Problem: Return each line of the rows below that contains the word "label". Matching is case-sensitive.

Extracted entries:
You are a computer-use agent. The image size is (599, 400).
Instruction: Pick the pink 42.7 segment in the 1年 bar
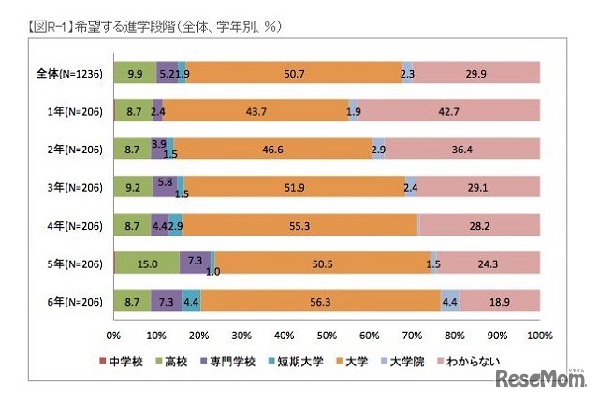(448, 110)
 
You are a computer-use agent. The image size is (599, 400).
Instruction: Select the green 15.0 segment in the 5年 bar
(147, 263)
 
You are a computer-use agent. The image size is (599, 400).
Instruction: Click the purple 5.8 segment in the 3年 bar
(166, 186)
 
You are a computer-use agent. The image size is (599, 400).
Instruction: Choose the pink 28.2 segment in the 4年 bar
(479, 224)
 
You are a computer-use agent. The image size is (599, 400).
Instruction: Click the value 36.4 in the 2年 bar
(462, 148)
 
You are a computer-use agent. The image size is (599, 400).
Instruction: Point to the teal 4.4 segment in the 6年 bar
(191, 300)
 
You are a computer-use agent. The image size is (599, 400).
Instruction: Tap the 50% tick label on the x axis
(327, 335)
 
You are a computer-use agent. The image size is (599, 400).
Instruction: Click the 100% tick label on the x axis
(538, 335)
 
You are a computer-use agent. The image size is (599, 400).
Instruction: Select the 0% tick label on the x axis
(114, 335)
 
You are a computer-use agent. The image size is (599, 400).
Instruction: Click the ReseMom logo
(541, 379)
...
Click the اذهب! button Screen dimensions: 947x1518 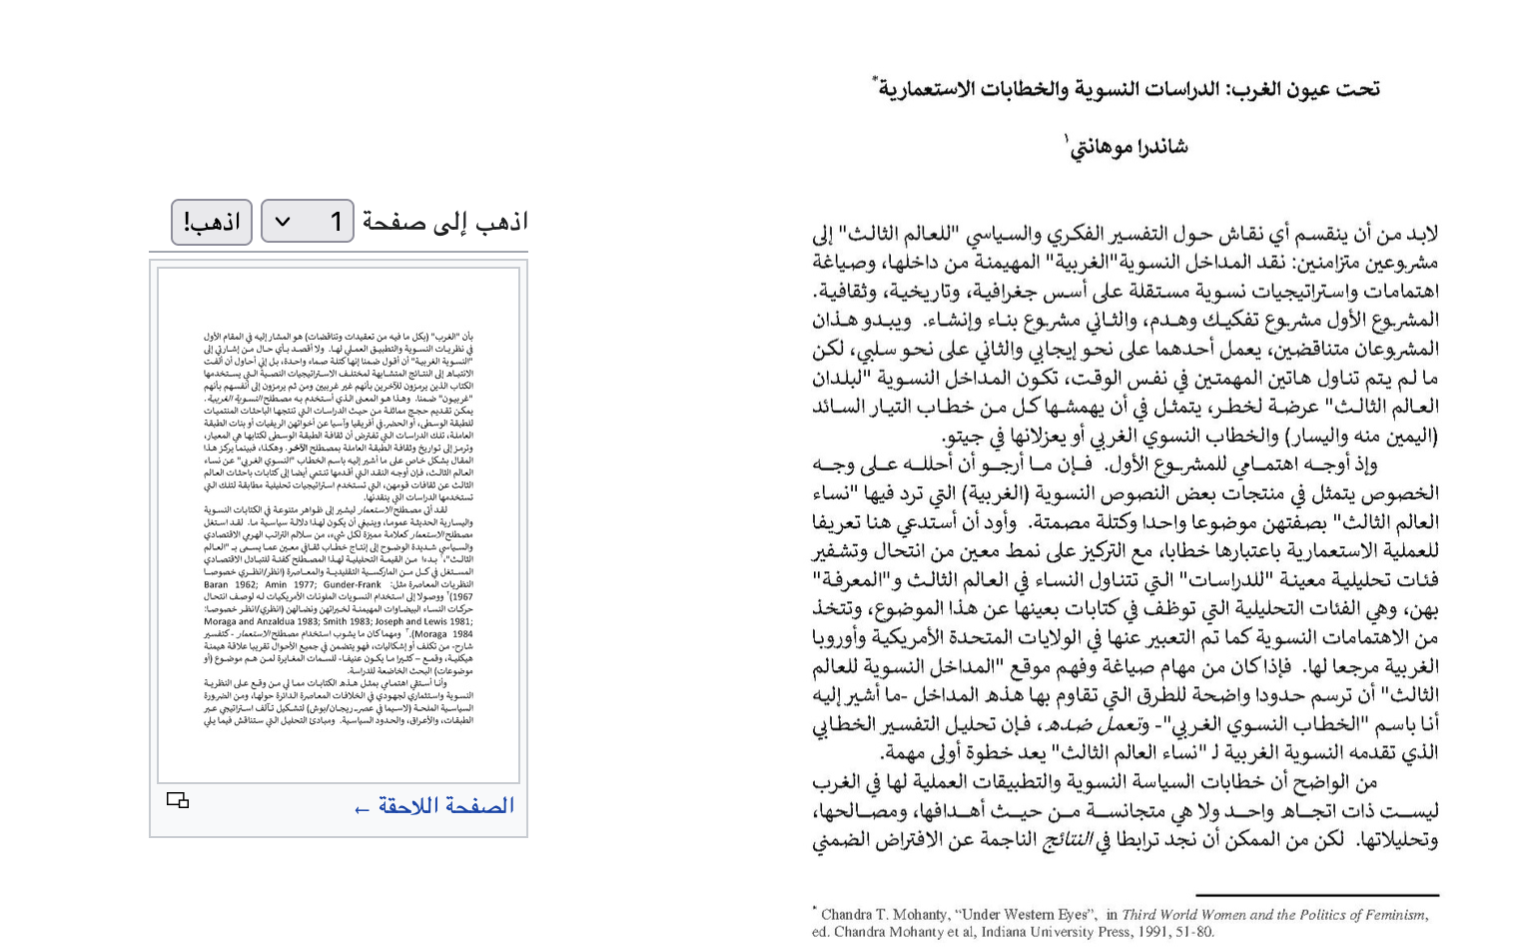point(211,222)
---
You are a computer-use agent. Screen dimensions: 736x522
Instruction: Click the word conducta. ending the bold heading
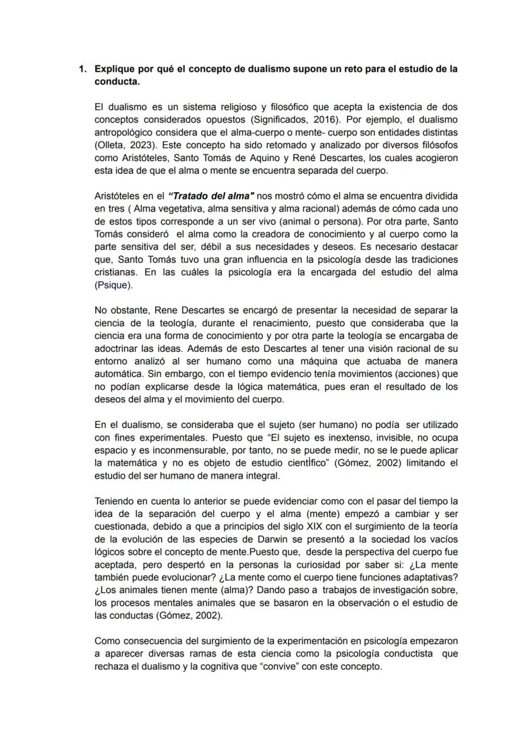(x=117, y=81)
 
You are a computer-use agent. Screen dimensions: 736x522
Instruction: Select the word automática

Task response:
Instruction: Tap the 50% tick label on the x axis
Instruction: Click the 100% tick label on the x axis
Instruction: Select the 0% tick label on the x axis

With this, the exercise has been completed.